- DESCRIPTION OF THE TASK:
Render every line of the entries below as a Markdown table with the columns No. and Text, numbering each row and leaving out blank lines. Omit the pictures.

⁂

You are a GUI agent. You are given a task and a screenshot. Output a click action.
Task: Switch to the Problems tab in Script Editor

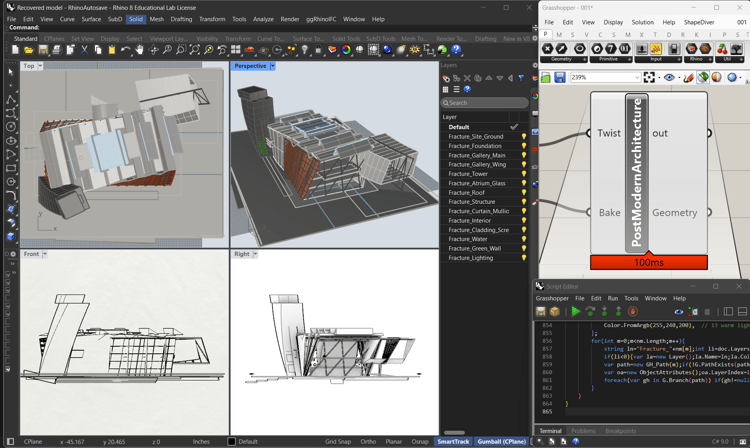pos(583,431)
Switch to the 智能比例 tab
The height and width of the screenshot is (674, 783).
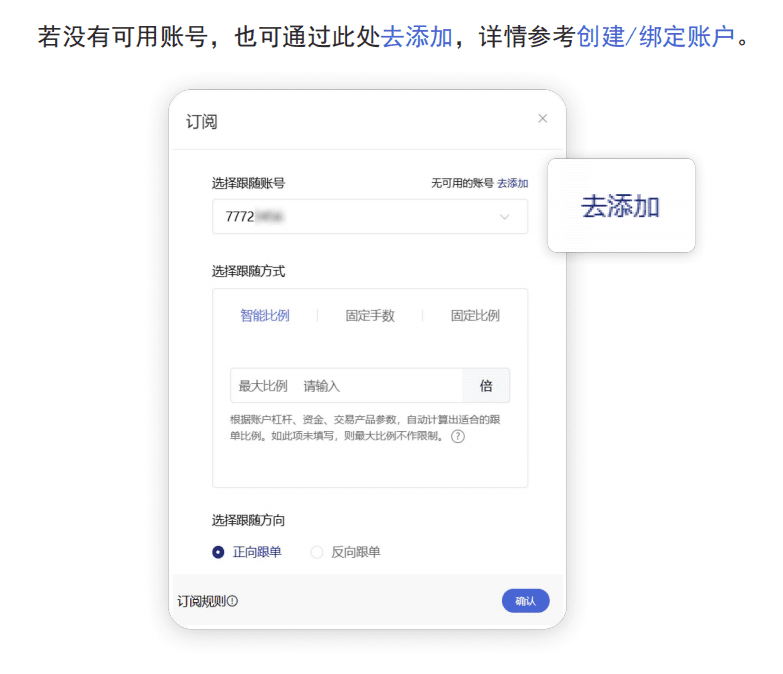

⁂

- OUTPUT FOR THIS TASK:
| No. | Text |
|---|---|
| 1 | You are a GUI agent. You are given a task and a screenshot. Output a click action. |
| 2 | Task: Switch to the Problems tab in Script Editor |
| 3 | pos(583,431) |
| 4 | Switch to the 智能比例 tab |
| 5 | The height and width of the screenshot is (674, 783). |